The symmetric difference of two sets \( A \) and \( B \), denoted \( A \Delta B \), is defined as the set of elements that are in either \( A \) or \( B \) but not in their intersection. Mathematically, the symmetric difference can be expressed as:

\[ A \Delta B = (A \setminus B) \cup (B \setminus A) \]

Now, let's prove the two parts of the problem:

Part (a): Prove that \( A \Delta B = B \Delta A \)

To prove that \( A \Delta B = B \Delta A \), we will use the definition of the symmetric difference:

1. Left Side: \[ A \Delta B = (A \setminus B) \cup (B \setminus A) \]

2. Right Side: \[ B \Delta A = (B \setminus A) \cup (A \setminus B) \]

3. We can see that both expressions represent the same union of two sets. Specifically:

   • The first term of the left side, \( A \setminus B \), becomes the second term of the right side when we swap \( A \) and \( B \).
   • The second term of the left side, \( B \setminus A \), becomes the first term of the right side.

Thus: \[ A \Delta B = (A \setminus B) \cup (B \setminus A) = (B \setminus A) \cup (A \setminus B) = B \Delta A \]

Therefore, we conclude that: \[ A \Delta B = B \Delta A \]

Part (b): Prove that \( A \Delta B = (A \cup B) \setminus (A \cap B) \)

To prove this identity, we will again use the definition of the symmetric difference and set operations.

1. Start with the left side: \[ A \Delta B = (A \setminus B) \cup (B \setminus A) \]

   According to the set definitions:

   • \( A \setminus B \) consists of elements that are in \( A \) but not in \( B \).
   • \( B \setminus A \) consists of elements that are in \( B \) but not in \( A \).

   Therefore, \( A \Delta B \) contains elements that are either in \( A \) or in \( B \), but excludes those that are in both \( A \) and \( B \).

2. Now consider the right side: \[ (A \cup B) \setminus (A \cap B) \]

   • \( A \cup B \) is the set of all elements that are in \( A \), in \( B \), or in both.
   • \( A \cap B \) is the set of all elements that are in both \( A \) and \( B \).

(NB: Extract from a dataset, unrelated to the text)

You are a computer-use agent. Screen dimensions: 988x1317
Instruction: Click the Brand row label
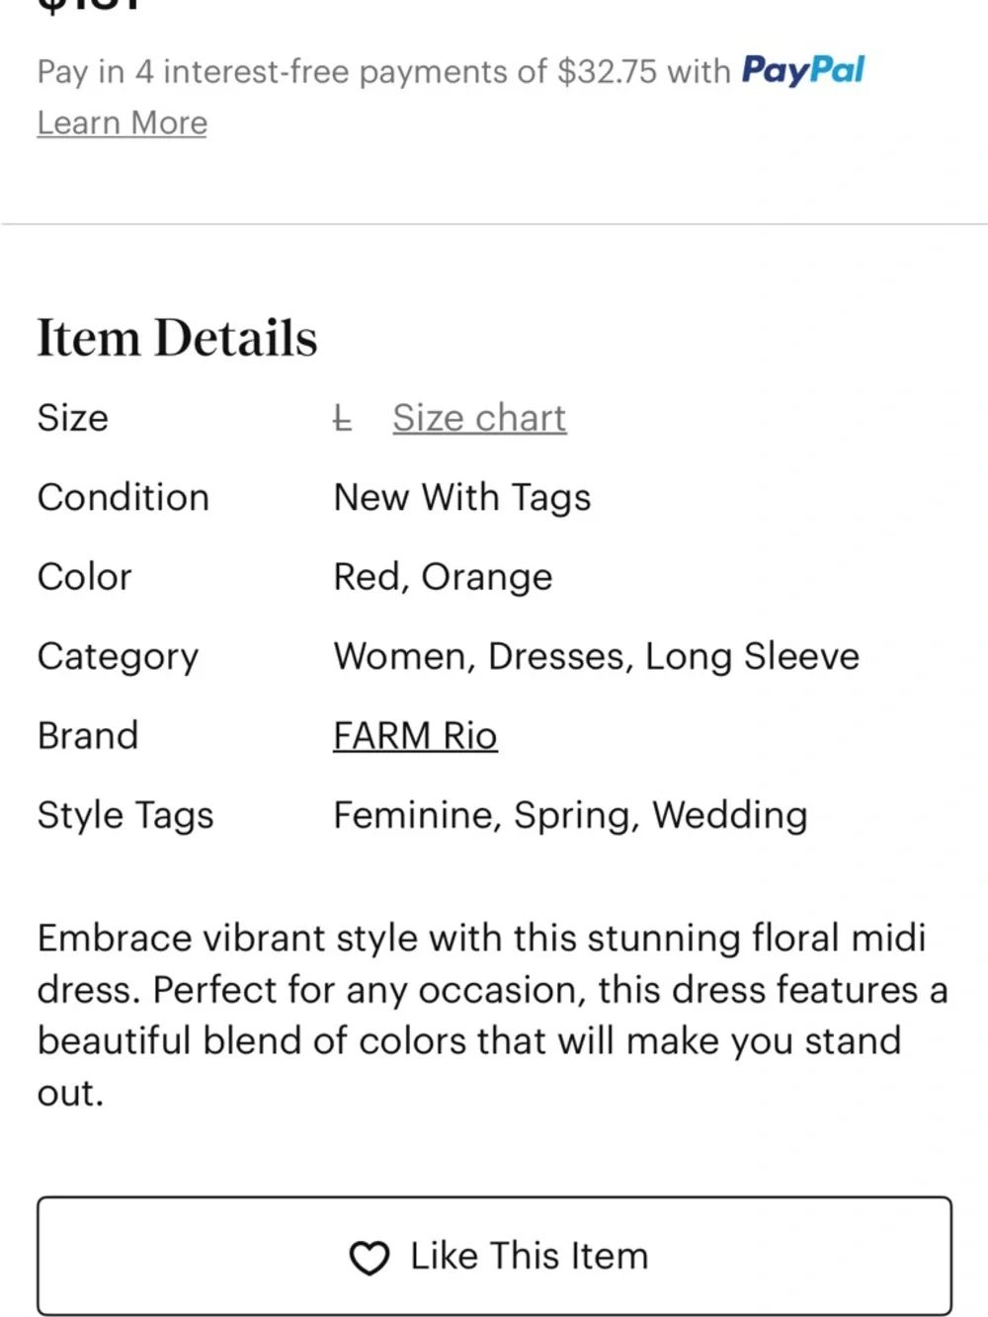tap(87, 735)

   Therefore, \((A \cup B) \setminus (A \cap B)\) includes all elements in \( A \) and \( B \) except those which are common to both, which is exactly what the symmetric difference \( A \Delta B \) represents.

3. From our definitions and worked through steps:

   • The elements in \( A \Delta B \) (i.e., from the union of the differences) exactly match the elements in \((A \cup B) \setminus (A \cap B)\).

Thus, we conclude that: \[ A \Delta B = (A \cup B) \setminus (A \cap B) \]

In summary, we have proven both properties:

• \( A \Delta B = B \Delta A \)
• \( A \Delta B = (A \cup B) \setminus (A \cap B) \)